The directive was disclosed on Wednesday by the Minister of Mines and Mining Development, Polite Kambamura, who confirmed that the ban also applies to minerals currently in transit.
The ministry stated that the policy was introduced in the national interest and was intended to promote transparency, encourage local value addition, and improve compliance and accountability in the exportation of the country’s mineral resources.
Originally, the export restriction on lithium concentrates was scheduled to take effect in January 2027, giving mining operators time to establish local processing and refining capacity. However, the government accelerated the implementation of the policy amid concerns over what officials described as persistent irregularities in mineral export operations.
In a letter reviewed by Reuters and addressed to the Zimbabwe Chamber of Mines, the ministry cited “continued malpractices during mineral exportation” as a major reason for revising export procedures.

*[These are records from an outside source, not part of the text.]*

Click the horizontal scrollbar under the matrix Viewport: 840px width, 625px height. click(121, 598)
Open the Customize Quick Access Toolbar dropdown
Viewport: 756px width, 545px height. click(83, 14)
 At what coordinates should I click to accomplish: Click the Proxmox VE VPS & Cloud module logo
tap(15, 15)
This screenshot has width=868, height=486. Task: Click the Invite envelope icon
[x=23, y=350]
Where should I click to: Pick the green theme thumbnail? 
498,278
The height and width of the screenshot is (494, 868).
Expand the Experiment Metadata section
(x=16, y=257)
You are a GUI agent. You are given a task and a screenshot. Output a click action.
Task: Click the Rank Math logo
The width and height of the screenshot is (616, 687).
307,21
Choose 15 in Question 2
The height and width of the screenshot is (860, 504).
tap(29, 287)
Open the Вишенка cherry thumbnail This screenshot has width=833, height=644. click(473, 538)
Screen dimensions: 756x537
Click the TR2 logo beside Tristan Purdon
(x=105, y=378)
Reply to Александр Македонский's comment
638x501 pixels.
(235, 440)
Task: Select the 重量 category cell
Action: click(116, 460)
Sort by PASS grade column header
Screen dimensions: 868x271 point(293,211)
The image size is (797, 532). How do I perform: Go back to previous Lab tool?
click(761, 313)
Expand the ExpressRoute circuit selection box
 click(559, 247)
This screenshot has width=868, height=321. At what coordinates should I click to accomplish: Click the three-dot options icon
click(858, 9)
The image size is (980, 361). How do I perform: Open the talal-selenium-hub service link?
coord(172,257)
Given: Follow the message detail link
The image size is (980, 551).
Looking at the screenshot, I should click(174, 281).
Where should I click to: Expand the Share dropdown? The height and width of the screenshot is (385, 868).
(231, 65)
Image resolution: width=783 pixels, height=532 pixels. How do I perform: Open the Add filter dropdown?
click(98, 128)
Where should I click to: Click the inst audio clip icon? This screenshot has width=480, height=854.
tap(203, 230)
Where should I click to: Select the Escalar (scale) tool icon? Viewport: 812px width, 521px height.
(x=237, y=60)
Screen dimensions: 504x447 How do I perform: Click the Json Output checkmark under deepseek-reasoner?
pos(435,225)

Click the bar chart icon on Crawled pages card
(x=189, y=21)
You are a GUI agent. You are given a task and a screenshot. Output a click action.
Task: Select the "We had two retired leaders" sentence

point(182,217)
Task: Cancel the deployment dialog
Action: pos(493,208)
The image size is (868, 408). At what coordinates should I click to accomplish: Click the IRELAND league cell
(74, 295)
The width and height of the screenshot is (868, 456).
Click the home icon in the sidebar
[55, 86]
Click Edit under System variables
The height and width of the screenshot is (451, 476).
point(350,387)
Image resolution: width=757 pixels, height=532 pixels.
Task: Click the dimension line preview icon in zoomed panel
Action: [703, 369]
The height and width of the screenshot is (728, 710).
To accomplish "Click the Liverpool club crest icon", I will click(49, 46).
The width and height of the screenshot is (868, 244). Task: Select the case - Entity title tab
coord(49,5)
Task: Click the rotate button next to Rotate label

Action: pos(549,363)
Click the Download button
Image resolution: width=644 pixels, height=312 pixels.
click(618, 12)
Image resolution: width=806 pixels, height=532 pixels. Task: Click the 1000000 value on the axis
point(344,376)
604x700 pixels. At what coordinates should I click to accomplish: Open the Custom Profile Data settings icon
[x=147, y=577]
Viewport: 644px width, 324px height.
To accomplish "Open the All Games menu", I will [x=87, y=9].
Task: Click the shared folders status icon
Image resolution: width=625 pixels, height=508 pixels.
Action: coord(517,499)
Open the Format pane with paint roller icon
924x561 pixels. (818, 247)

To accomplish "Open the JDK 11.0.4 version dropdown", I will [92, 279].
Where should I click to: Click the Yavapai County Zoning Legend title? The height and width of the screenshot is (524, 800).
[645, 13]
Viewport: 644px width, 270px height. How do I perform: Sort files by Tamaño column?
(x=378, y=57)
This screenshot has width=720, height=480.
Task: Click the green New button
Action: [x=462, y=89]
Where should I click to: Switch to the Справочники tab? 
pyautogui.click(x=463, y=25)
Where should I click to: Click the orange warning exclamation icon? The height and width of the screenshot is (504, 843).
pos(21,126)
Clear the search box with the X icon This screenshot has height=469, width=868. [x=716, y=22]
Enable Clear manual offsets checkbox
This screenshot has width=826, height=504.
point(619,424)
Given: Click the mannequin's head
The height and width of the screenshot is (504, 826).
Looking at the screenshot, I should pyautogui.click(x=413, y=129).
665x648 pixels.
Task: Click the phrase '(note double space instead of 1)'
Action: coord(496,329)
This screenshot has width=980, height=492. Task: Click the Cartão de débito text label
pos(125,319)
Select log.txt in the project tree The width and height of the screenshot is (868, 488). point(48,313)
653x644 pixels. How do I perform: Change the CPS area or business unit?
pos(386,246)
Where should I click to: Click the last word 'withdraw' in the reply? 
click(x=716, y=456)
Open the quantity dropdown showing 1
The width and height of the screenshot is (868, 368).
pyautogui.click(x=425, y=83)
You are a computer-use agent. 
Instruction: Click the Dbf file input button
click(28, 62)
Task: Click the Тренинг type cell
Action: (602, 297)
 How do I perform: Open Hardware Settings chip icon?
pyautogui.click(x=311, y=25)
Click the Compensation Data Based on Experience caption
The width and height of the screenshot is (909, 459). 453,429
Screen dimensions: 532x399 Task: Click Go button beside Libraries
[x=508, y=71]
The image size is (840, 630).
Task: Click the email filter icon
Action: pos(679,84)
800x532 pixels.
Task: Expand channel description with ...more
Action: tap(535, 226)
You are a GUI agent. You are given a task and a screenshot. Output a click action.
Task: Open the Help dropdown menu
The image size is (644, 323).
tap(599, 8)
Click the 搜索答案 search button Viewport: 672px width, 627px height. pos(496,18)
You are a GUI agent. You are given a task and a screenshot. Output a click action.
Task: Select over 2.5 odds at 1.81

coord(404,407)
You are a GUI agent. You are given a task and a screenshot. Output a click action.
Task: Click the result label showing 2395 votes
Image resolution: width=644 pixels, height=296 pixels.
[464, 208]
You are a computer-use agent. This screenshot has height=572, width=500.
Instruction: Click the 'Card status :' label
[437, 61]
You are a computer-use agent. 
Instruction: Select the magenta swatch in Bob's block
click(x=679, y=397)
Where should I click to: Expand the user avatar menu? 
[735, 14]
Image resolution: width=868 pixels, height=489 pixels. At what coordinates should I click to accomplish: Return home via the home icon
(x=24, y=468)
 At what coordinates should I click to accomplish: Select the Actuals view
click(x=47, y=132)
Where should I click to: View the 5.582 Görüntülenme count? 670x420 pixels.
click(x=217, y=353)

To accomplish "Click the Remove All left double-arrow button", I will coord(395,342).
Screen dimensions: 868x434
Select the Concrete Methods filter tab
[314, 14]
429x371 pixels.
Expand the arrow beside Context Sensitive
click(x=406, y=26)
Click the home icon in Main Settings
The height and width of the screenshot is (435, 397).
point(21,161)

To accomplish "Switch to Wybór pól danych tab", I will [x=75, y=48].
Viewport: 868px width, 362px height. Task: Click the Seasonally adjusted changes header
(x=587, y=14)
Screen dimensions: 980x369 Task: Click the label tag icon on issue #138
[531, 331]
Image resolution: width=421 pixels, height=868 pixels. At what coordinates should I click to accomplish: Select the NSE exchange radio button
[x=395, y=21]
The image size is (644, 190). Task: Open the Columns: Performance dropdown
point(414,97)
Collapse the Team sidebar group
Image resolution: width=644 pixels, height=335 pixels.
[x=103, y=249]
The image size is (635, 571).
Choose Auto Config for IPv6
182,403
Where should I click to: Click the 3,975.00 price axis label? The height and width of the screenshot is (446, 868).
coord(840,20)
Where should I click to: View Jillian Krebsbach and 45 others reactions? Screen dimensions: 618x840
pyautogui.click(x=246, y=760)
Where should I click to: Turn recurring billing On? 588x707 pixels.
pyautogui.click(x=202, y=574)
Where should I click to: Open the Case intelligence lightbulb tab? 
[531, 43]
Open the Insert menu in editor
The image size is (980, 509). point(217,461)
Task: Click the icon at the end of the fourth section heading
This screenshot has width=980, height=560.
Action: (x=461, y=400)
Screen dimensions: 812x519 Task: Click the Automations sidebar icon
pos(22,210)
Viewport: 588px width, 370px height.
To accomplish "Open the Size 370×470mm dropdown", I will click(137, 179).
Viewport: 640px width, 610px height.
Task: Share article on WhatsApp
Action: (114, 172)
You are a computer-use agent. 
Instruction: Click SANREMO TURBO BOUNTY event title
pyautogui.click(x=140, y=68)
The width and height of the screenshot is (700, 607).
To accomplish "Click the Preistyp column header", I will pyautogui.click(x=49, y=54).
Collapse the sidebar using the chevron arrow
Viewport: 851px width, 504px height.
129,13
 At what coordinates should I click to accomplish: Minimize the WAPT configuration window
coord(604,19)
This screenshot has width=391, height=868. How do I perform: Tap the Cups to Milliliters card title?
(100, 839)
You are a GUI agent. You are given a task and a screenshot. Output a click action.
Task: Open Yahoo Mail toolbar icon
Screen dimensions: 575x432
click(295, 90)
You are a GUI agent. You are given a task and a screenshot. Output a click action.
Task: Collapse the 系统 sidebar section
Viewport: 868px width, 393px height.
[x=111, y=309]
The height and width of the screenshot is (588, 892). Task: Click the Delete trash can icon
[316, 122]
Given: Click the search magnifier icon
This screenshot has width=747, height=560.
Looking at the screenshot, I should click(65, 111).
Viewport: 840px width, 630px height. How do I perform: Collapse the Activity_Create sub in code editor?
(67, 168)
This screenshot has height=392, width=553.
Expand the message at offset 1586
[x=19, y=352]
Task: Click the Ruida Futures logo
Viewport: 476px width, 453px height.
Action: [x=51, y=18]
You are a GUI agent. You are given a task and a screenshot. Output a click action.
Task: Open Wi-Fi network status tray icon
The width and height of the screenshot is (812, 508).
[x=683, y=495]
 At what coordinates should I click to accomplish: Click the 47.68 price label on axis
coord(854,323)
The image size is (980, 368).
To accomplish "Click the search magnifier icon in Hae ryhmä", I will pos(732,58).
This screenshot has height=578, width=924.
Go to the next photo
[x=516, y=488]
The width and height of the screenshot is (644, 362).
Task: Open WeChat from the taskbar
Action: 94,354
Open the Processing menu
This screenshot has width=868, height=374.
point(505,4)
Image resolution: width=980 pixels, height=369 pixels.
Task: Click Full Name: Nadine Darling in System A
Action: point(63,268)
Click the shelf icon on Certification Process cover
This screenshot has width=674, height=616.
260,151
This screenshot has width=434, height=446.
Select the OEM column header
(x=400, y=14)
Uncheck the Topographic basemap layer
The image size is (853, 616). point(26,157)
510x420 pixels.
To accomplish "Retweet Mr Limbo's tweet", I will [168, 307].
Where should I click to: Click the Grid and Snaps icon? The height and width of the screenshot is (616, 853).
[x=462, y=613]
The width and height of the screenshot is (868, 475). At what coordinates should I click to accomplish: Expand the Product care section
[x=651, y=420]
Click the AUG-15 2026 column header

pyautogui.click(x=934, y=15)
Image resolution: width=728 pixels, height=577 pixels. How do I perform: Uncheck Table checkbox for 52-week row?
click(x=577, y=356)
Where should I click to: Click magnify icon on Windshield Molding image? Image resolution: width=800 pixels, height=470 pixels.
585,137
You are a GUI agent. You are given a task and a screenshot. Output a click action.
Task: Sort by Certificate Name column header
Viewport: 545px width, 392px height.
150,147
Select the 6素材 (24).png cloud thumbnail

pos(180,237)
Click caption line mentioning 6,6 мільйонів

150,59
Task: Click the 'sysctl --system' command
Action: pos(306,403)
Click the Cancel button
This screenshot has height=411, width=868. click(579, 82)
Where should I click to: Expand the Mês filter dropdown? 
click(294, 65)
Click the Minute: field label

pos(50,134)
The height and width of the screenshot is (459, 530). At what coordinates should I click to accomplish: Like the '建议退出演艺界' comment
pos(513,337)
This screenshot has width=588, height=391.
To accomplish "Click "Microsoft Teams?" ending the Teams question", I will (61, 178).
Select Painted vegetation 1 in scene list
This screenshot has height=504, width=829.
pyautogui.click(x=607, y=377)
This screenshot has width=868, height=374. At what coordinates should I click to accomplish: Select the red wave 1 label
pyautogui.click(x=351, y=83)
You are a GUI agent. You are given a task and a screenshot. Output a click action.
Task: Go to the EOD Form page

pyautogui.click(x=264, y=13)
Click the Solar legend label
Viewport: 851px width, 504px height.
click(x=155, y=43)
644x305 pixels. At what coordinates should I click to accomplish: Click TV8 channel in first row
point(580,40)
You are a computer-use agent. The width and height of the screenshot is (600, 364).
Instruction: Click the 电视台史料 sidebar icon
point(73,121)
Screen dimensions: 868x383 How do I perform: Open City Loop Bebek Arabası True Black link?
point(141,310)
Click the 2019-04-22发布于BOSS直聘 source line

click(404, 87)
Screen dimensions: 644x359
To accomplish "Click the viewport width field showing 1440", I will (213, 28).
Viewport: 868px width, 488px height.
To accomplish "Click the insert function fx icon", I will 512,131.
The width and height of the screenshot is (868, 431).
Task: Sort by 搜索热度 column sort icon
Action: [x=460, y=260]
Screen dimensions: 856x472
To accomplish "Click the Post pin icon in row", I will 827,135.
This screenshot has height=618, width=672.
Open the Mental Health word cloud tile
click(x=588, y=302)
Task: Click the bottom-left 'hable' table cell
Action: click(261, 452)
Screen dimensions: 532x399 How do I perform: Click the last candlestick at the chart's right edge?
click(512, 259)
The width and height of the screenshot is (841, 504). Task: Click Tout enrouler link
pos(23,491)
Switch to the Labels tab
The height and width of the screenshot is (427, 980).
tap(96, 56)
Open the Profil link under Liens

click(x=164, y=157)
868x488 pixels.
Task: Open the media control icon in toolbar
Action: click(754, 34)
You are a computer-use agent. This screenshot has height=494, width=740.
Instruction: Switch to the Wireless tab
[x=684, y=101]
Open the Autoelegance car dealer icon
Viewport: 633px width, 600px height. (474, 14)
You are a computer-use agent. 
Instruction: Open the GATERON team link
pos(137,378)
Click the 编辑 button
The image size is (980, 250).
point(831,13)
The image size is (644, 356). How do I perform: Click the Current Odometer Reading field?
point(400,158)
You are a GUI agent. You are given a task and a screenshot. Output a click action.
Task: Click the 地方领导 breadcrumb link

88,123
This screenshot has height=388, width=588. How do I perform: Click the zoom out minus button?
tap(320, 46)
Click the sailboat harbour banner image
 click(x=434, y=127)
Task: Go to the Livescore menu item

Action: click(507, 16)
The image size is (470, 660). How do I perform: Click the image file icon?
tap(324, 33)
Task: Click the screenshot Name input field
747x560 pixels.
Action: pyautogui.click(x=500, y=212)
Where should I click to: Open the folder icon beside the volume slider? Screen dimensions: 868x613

Officials said the review forms part of broader efforts to curb resource leakages and enhance operational efficiency within the mining regulatory system. The government also indicated plans to engage stakeholders in the mining sector to determine future export arrangements.
The policy decision is particularly significant given that Zimbabwe holds Africa’s largest lithium reserves. The country exported about 1.128 million metric tonnes of spodumene concentrate in the year ending December 2025, representing an 11 percent increase compared to the previous year.
Global demand for strategic minerals has risen sharply due to their use in electronics, renewable energy technologies, and defence equipment, prompting resource-rich nations to impose tighter export controls to secure domestic supply chains.
Mining remains a key contributor to Zimbabwe’s economy, accounting for 14.3 percent of gross domestic product according to data from World Bank, making the sector the country’s second-largest economic driver after manufacturing.
The country has expanded spodumene production in recent years following substantial investment from Chinese mining firms, including Zhejiang Huayou Cobalt, Sinomine Resource Group, Chengxin Lithium Group, and Yahua Group.
Notably, Huayou recently completed a $400 million processing facility designed to convert lithium concentrates into lithium sulphate, a precursor material used in producing battery-grade lithium hydroxide and lithium carbonate.
Sinomine has also announced plans to construct a $500 million lithium sulphate processing plant at its Bikita mining site as part of efforts to expand downstream mineral beneficiation in the country.